Gerardo Herrera Huizar

Texcapilla, el hartazgo social

Más allá de la estadística y el discurso optimista sobre los resultados en el combate al crimen, la evidencia ofrece otros datos sobre la inseguridad de que es presa la sociedad.

El enfrentamiento en Texcapilla, Estado de México, entre pobladores de esa localidad y un grupo de la delincuencia organizada, es sólo un síntoma de lo que sucede en una gran cantidad de regiones del territorio nacional donde el crimen, con sus diferentes denominaciones, ha sentado sus reales y, paulatina, pero consistentemente, extiende su influencia y control sobre la sociedad.

La expansión de las bandas criminales, que ahora ostentan uniformes, equipo de combate y marcas propias, no sólo ha sufrido una metamorfosis en su indumentaria y en el giro de su negocio, sino en sus formas y modos de operación, en la diversificación de sus actividades, en el control territorial y en el desafío al Estado.

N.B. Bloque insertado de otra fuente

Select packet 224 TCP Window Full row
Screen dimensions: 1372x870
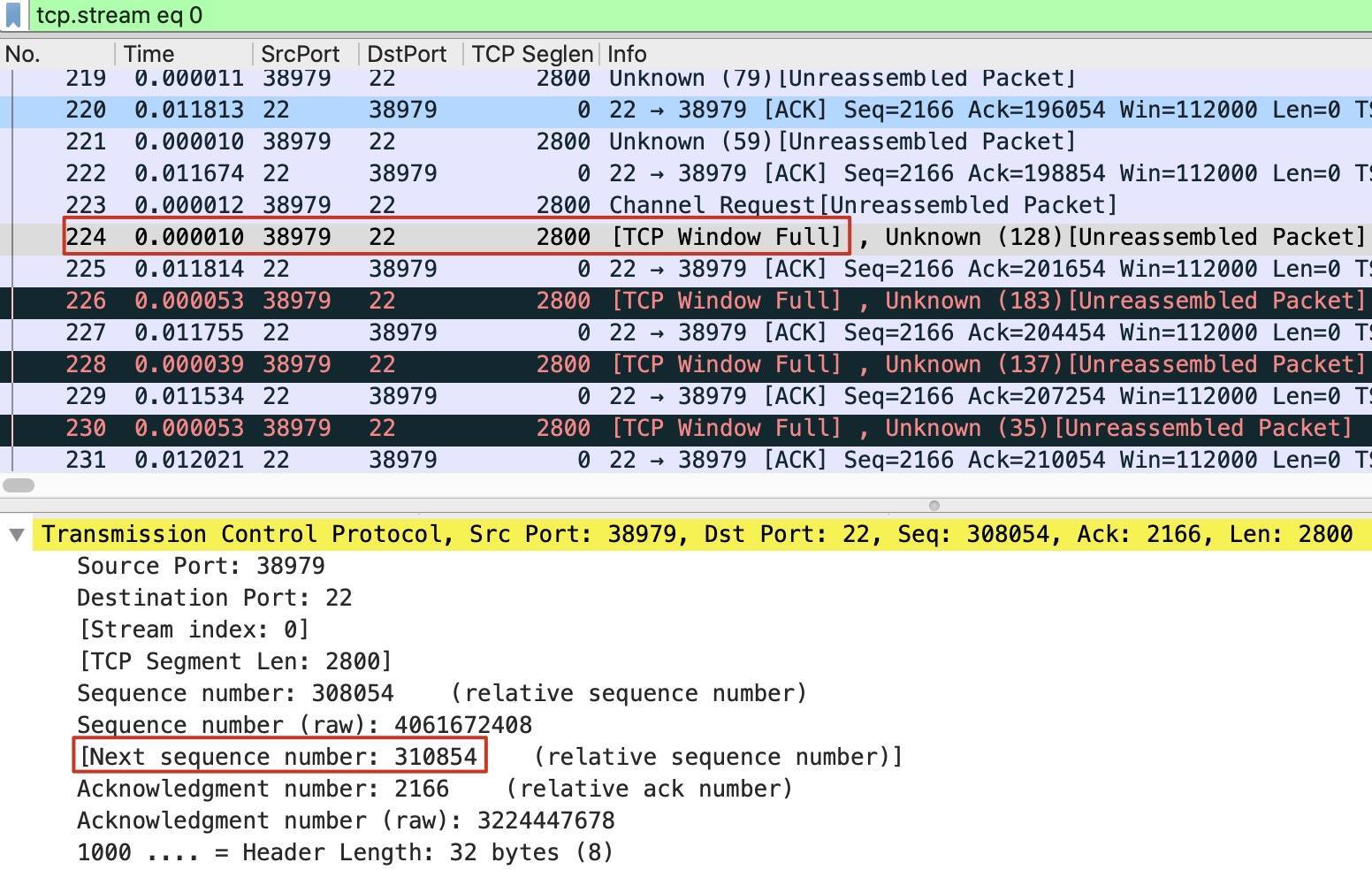click(619, 237)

Sonora, Baja California, Tamaulipas, Zacatecas, Guanajuato, Guerrero, Veracruz, Jalisco... por citar algunas de las entidades federativas de nuestro dilatado espacio geográfico, padecen cotidianamente el embate de las bandas delictivas que se han apoderado, casi absolutamente, de las actividades que definen el intercambio social y la vida de las comunidades.

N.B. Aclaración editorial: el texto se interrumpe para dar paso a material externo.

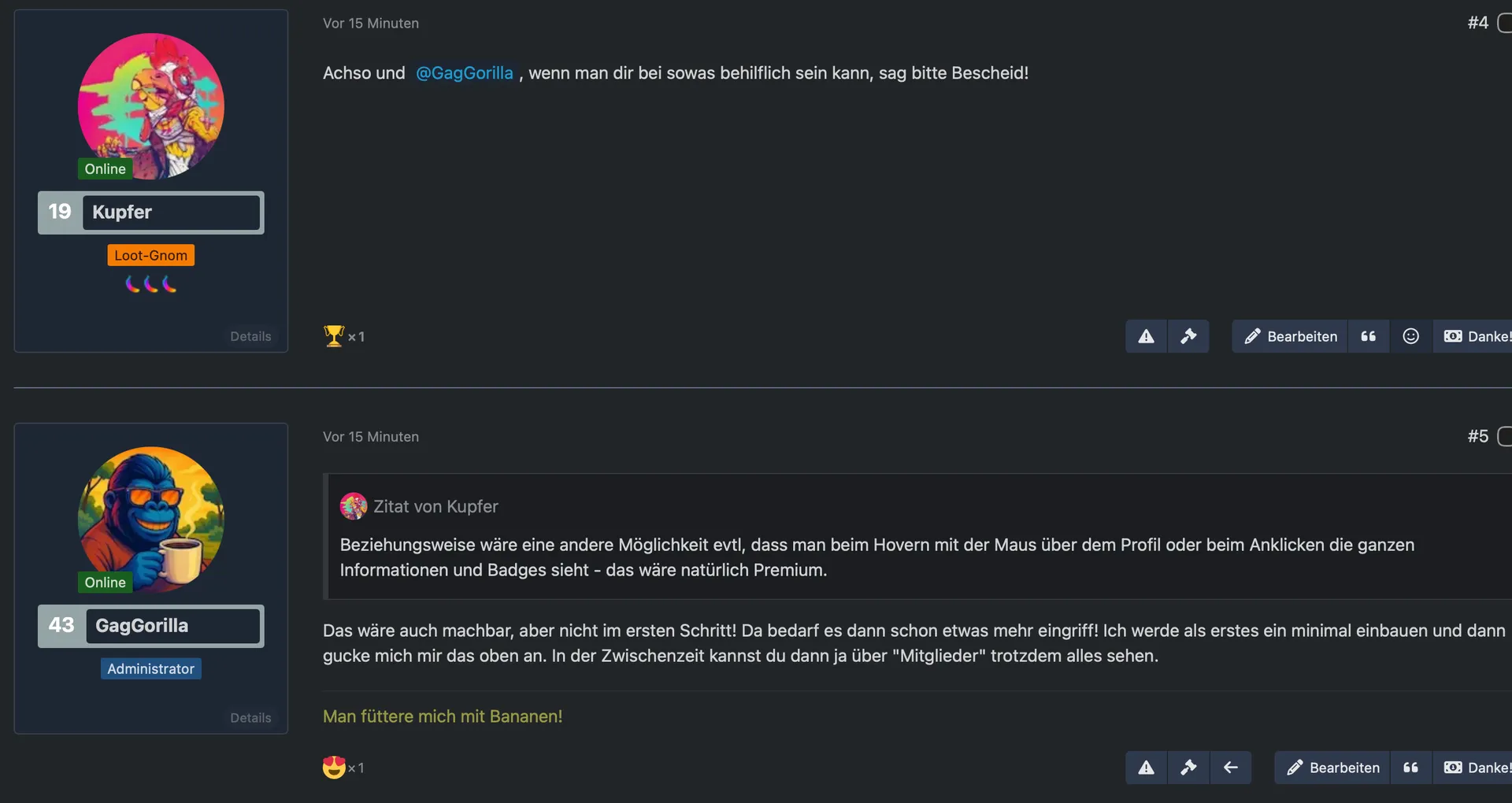
Task: Click the quote icon on post #5
Action: [x=1410, y=768]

La evolución ascendente del poder de los cárteles, su paulatina transformación de campesinos armados dedicados a la producción, trasiego y distribución de drogas ilícitas, a la conformación de grupos armados, con estructura jerárquica, adiestramiento, despliegue operativo, equipamiento táctico, inteligencia y recursos tecnológicos, les hacen más semejantes a fuerzas paramilitares que a simples grupos de delincuentes, con capacidad, al menos localmente, de enfrentarse y desafiar abiertamente a la fuerza del Estado.

Más allá de la estadística y el discurso optimista sobre los resultados en el combate al crimen, la evidencia cotidiana nos ofrece otros datos sobre la inseguridad de que es presa la sociedad: asesinatos, secuestros, extorsiones o apropiación de la actividad económica y social de las comunidades, y no sólo en regiones apartadas, sino en zonas urbanas, aun cuando su presencia pretenda ser más discreta.

El problema se torna mayúsculo cuando la influencia criminal se expande al control político. La pretensión de influir en la elección o designación de cargos públicos, hay claros ejemplos de ello, con la finalidad de generar o fortalecer estructuras de protección que faciliten sus actividades ilegales, les ofrezcan ventajas competitivas, mayor libertad de acción y, desde luego, ganancias económicas e impunidad.

El interés de la delincuencia por influir en la actividad política se convierte así en un factor determinante, particularmente relevante en procesos electorales que, como ya se ha visto en algunos casos en el pasado, condicionan el resultado, generando, aún soterradamente, gobiernos sujetos a la voluntad criminal en los diferentes órdenes.

Nos encontramos a un paso del proceso electoral más grande de la historia de nuestro país, en un ambiente convulso y confrontado en lo político y en lo social, en el que, de no tener la indispensable prudencia y sensatez, podríamos aventurarnos en un sendero aún más peligroso.

Felices fiestas.

El autor es catedrático, analista político, consultor en estrategia, seguridad nacional y administración pública.